GIVEN INFORMATION START
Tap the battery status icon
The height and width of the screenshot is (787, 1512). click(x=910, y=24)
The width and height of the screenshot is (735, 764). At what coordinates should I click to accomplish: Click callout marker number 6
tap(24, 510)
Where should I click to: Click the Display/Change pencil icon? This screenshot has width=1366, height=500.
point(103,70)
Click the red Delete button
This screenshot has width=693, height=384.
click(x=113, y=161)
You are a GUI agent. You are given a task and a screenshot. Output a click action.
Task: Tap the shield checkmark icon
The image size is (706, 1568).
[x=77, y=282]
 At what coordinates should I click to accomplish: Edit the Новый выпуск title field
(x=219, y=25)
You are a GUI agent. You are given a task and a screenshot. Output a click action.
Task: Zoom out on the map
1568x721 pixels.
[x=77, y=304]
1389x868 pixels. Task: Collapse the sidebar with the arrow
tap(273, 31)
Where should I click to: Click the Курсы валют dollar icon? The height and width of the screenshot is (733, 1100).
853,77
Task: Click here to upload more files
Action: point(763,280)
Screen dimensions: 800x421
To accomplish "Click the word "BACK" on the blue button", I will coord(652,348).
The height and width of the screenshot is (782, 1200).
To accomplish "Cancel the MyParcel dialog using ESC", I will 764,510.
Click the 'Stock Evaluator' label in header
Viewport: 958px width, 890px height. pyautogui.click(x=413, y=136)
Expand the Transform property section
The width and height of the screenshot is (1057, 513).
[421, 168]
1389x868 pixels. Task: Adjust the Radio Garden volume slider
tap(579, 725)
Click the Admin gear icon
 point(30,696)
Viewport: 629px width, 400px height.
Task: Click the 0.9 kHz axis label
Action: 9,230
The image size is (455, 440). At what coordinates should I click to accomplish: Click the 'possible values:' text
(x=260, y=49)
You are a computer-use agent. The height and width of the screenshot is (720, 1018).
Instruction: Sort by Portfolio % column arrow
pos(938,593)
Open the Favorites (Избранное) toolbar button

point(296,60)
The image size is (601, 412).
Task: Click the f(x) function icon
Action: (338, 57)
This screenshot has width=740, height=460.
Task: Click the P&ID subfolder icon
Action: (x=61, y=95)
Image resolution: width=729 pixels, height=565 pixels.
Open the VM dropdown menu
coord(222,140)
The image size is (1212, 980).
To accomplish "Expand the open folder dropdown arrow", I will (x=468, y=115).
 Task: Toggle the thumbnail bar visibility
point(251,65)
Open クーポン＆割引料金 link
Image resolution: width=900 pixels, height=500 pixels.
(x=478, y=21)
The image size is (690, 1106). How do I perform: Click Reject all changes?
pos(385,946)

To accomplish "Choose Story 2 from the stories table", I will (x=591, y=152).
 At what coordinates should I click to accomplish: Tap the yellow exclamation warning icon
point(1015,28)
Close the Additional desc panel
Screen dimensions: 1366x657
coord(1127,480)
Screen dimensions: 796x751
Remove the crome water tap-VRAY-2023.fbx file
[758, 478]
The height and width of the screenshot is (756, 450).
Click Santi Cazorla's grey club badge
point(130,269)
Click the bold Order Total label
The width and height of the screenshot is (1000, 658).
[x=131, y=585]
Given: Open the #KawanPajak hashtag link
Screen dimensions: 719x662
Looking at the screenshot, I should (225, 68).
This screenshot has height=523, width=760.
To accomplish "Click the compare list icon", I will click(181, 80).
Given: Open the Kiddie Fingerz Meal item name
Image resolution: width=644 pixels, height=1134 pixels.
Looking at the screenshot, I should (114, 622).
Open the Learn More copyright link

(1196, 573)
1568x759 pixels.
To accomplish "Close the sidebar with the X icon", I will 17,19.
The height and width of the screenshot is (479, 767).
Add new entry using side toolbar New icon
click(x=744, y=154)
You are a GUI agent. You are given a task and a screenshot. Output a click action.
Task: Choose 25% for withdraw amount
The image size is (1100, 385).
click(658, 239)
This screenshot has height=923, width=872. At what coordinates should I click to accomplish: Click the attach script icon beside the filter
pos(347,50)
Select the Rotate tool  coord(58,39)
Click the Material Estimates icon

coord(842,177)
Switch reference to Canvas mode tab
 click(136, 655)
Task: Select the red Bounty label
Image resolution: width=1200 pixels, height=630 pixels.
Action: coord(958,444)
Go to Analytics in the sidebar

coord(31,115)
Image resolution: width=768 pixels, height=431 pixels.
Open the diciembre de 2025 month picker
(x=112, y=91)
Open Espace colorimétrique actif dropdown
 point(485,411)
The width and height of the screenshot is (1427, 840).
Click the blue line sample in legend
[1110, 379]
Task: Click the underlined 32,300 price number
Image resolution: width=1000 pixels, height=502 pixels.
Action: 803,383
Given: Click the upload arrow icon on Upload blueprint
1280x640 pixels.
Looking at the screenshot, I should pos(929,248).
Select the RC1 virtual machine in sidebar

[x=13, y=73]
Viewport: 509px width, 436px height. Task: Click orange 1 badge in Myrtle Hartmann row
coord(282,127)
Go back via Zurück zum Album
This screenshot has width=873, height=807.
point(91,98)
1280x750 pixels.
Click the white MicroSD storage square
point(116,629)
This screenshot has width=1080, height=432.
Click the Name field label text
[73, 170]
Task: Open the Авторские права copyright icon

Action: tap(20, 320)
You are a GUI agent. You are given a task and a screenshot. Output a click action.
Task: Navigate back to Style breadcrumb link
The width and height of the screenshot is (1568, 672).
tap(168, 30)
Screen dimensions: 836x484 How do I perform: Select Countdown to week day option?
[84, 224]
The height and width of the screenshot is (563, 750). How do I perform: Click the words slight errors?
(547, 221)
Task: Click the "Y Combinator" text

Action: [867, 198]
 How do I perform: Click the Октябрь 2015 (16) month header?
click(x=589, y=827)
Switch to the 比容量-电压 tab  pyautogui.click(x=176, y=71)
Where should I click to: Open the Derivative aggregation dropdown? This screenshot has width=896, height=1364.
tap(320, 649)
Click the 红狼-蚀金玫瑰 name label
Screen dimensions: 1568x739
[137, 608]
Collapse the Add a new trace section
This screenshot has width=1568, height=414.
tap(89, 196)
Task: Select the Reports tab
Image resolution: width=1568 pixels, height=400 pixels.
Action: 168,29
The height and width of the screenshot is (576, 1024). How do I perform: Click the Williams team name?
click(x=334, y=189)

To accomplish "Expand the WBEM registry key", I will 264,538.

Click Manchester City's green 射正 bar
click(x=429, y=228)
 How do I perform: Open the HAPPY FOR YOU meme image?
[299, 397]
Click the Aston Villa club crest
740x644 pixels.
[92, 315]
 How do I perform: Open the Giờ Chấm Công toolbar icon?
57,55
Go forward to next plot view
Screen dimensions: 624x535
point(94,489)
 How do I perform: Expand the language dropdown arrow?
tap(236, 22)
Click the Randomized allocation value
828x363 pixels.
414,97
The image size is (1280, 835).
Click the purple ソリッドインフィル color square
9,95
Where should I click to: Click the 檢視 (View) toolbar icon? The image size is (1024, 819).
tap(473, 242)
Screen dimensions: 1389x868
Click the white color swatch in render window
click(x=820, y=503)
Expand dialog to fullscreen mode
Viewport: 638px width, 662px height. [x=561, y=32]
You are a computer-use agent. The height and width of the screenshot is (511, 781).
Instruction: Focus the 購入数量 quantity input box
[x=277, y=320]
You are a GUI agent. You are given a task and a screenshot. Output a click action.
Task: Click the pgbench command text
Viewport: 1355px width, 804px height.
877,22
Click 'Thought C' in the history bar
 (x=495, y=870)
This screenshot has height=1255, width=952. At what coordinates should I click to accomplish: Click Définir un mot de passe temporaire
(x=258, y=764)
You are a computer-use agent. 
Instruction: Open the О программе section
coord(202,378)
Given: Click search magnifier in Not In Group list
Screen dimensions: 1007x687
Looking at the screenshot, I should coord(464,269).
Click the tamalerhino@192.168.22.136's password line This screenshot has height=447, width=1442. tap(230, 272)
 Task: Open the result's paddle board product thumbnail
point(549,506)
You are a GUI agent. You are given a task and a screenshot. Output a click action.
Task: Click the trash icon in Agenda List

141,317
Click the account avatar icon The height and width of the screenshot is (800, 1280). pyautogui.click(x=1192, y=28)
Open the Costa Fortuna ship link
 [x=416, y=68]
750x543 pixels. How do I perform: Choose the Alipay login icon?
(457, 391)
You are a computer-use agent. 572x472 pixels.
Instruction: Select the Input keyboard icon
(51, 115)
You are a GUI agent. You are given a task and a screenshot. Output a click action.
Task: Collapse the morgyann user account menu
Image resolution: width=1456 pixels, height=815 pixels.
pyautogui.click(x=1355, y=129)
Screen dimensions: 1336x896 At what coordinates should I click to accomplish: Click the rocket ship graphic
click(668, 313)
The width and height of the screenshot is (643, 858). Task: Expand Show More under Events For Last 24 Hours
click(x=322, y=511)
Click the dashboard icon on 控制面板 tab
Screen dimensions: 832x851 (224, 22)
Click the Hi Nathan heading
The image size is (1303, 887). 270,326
GIVEN INFORMATION END
**EXERCISE INSTRUCTIONS**
Check each line of the entries for "computer" and copy those that have it.

**WRITTEN ANSWER**
You are a computer-use agent. The height and width of the screenshot is (720, 1018).
You are a computer-use agent. The height and width of the screenshot is (511, 781).
You are a computer-use agent. 
You are a computer-use agent. 572x472 pixels.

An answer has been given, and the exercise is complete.